Tuesday, December 4, 2007

The Corruption of Christmas

The world has gone mad. As I was driving home from school today, I passed a house that had one of those giant, inflatable Christmas decorations in the front yard. The hideous part was that it was a giant, inflatable Nativity scene. I was horrified. Jesus, Mary, and Joseph (was I just naming the characters in the Nativity? Or was I just swearing in an Irish-Catholic fashion? I'm not sure) were all cartoonishly huge and balloon-like. It was soooo tacky.
Oh, this all reminds me of that story from working one Christmas at Hallmark. True Story: One Christmas, while I was working at the Hallmark at home, a girl came in and wanted to know if we sold any Christmas snowglobes. I directed her to the front of the store where we had a display of Precious Moments snowglobes, all featuring a Nativity scene. The girl, who was probably between the ages of 18 and 20, looked me straight in the eye and said, "Oh, is this it? I was hoping you would have something more Christmasy." SOMETHING MORE CHRISTMASY. I kid you not. Is it even possible to be more Christmasy than a scene depicting the birth of Christ, Himself?

7 comments:

Unknown said...

Nothing says Christmas like a PlayMobil Jesus.

ASLTerp said...

Is PlayMobil connected to Lego in any way? I haven't done any research on this, but the PlayMobil people look a bit like Lego people. Would a Lego Nativity set disturb you as much as a PlayMobil set apparently does? I, for one, cannot decide if a Lego Nativity set would be cool or too God-like and creepy.

Unknown said...

No, actually, I love the PlayMobil set (16.95 at Target, and Christmas-time is coming). I was just wondering what you thught of them in light of this post.

I'm not sure what you mean by "too God-like," but it reminds me of a youthful innocence, except that I never had any PlayMobil anything. I had to carve my own toys out of sticks using dull rocks, so I guess it reminds me of a pampered and spoiled innocent state that I never actually lived through.

Unknown said...

and, by "thugt of them" I meant "thought of them."

My computer is so slow on RAM that the letters I type sometimes don't appear after the delay between my fingers pressing the key and the few seconds later when they appear on the screen.

Unknown said...

Forgive my persistant improper capitalization of Playmobil, and here is a link.

ASLTerp said...

I'm sorry, I cannot purchase the Playmobil Nativity set for you, as it is currently out of stock at Target.

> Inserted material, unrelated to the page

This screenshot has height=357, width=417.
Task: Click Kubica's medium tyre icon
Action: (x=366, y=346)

I guess by "God-like" I mean having the ability to build the baby Jesus would be a little weird. But, now that I've thought on it, I don't think that having a Lego Nativity would be as strange as I originally thought. People make carvings and art portraying the Nativity, so why not a Lego or Playmobil set? And, for the record, I, too, think that the Playmobil set is pretty cool and would be perfect for small children (but not too small, as it probably has tiny parts that one could choke on) or for a Sunday school class, 26 year old college English teacher, etc. I don't know why I view the Playmobil set in a different light than the giant, inflatable Nativity I saw the other day, but for some reason, I do.

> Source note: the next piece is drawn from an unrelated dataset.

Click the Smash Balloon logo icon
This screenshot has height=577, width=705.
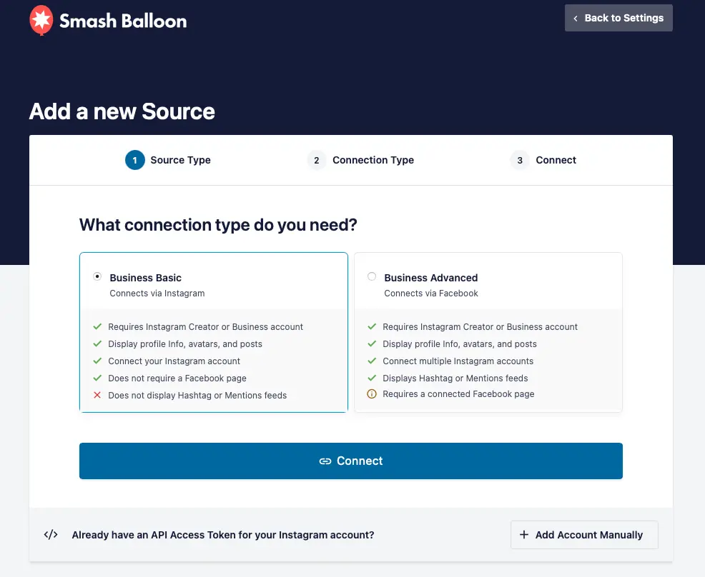coord(41,21)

I completely enjoyed the insinuation that your keyboarding skills are so well-honed that you type too quickly for your keystrokes to register in your computer. (Although, I have experienced this phenomenon on the crappy computers at school...I'll be typing away at an email and then ten seconds letter the letters pop up).

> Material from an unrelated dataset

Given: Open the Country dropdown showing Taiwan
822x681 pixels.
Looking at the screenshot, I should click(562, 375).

While I'm forgiving you for the improper capitalization of Playmobil, I'll forgive you for your misspelling of "persistant."

Unknown said...

I think that anything inflatable is almost obscene in its grotesque inflatable state.

Two thumbs down.

My neighbors have a giant Santa-Shrek. I liked the Shrek movies, but I find the decoration almost offensive in its hideousness.